I'm back for another double link up this weekend with the ladies over at Fine Linen and Purple for What I Wore Sunday and Grace over at Camp Patton for Sunday Best. We ended up splitting Masses today since the kids were up on and off through the night. Who really knows why, but I blame the fireworks that had no purpose. Always blame the fireworks and keep the PD on speedial, but I digress. Our report card will be based on last night. Li'l G gets a C- and little dude gets a B-. We're tough graders at the Casa!
I ended up making a last minute decision to hit up an earlier Mass in the area, so it was a "quick hop in the shower and rummage through clothing to find something to wear so I'm ready to fly out the door when the Hubs gets back" kind of morning.
Skirt: Meijer clearance
Shoes: Nordstrom Rack a few years ago I think. I love that they are the kind of sandals I wore as a little girl, but all growed up and comfy style Merrels.
The Gospel for today, the "Hudu" passage as I like to call it, is a familiar one, and yet, in its true living style, it brings new things to mind every time I hear it. It struck me today that the question Jesus asks Peter, "who do you say that I am?" is such an integral question for all of us. Its importance is not only in defining who we say Jesus is, but equally who we say we are, and whether we know. How often do we hear people talking about redefining themselves or finding themselves? To know ourselves in a world that is constantly trying to label and shape us can be a formidable battle. I think if we have a strong answer to the first question and know who Jesus is, it becomes easier to stand firm in the truth of who we are as adopted sons and daughters of God. And yet, there are so many ways to answer the question still. Who am I? Yes, a daughter of God. I am wife, I am mother, I am daughter, I am woman, I am ....

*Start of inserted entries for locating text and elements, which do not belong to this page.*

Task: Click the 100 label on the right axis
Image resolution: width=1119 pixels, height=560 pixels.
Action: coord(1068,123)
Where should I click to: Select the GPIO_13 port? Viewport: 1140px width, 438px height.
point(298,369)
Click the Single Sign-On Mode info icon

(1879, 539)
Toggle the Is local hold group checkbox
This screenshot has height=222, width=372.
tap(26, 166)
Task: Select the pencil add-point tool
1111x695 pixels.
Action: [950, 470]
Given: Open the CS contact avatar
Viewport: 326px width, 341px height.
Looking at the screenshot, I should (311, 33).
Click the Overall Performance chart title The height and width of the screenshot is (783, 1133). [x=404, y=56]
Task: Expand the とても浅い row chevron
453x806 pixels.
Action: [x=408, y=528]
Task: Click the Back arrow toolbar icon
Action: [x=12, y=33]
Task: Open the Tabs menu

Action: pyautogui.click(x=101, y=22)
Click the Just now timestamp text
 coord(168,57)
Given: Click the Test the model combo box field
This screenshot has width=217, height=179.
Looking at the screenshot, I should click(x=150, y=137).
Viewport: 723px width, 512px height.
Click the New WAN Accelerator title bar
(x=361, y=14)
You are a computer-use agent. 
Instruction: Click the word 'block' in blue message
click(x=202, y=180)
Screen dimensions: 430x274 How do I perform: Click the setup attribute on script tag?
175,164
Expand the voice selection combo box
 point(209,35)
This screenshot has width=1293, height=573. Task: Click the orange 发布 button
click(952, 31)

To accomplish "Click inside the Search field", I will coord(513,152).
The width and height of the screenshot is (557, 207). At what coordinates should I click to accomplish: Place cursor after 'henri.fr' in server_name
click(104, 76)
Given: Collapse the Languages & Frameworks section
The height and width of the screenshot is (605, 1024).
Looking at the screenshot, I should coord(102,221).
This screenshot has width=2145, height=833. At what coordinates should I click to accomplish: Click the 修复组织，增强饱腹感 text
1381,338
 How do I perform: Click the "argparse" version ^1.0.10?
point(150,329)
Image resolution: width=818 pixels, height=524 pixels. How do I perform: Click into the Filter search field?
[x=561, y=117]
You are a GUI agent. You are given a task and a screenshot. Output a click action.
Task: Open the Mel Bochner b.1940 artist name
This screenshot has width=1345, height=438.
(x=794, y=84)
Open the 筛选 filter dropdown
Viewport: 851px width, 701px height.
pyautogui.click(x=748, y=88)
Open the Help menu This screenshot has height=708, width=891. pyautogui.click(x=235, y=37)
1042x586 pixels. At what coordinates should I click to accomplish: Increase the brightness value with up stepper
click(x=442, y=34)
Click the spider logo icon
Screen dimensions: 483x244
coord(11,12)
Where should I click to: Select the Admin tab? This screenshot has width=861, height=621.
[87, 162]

What led me to all this reflection is really Li'l G and her reaction to us when we use labels for her. If we tell her she is silly, or crazy, or funny, her response is always, "No I'm not, I'm Gianna!" She is firm. While it is a sweet and funny toddler quirk, it really gets to the deeper truth of our identity. We may act in certain ways, have certain personality traits that come and go, but they are not who we are. Gigi acts silly, but it is not her being. At the core of ourselves, we are children of a Father who calls us by name, into whose family we have been adopted, and to whose kingdom we claim an inheritance.
So yes, Li'l G, you are right. You are Gianna, and your God calls you, His daughter, by name. I hope you never forget this little quirk that holds such deep Truth.
In other news, we beat the heat with a little sprinkler fun in the backyard and beat the droopy eyelids with some homemade cappuccinos. Starbucks ain't got nothin' on us!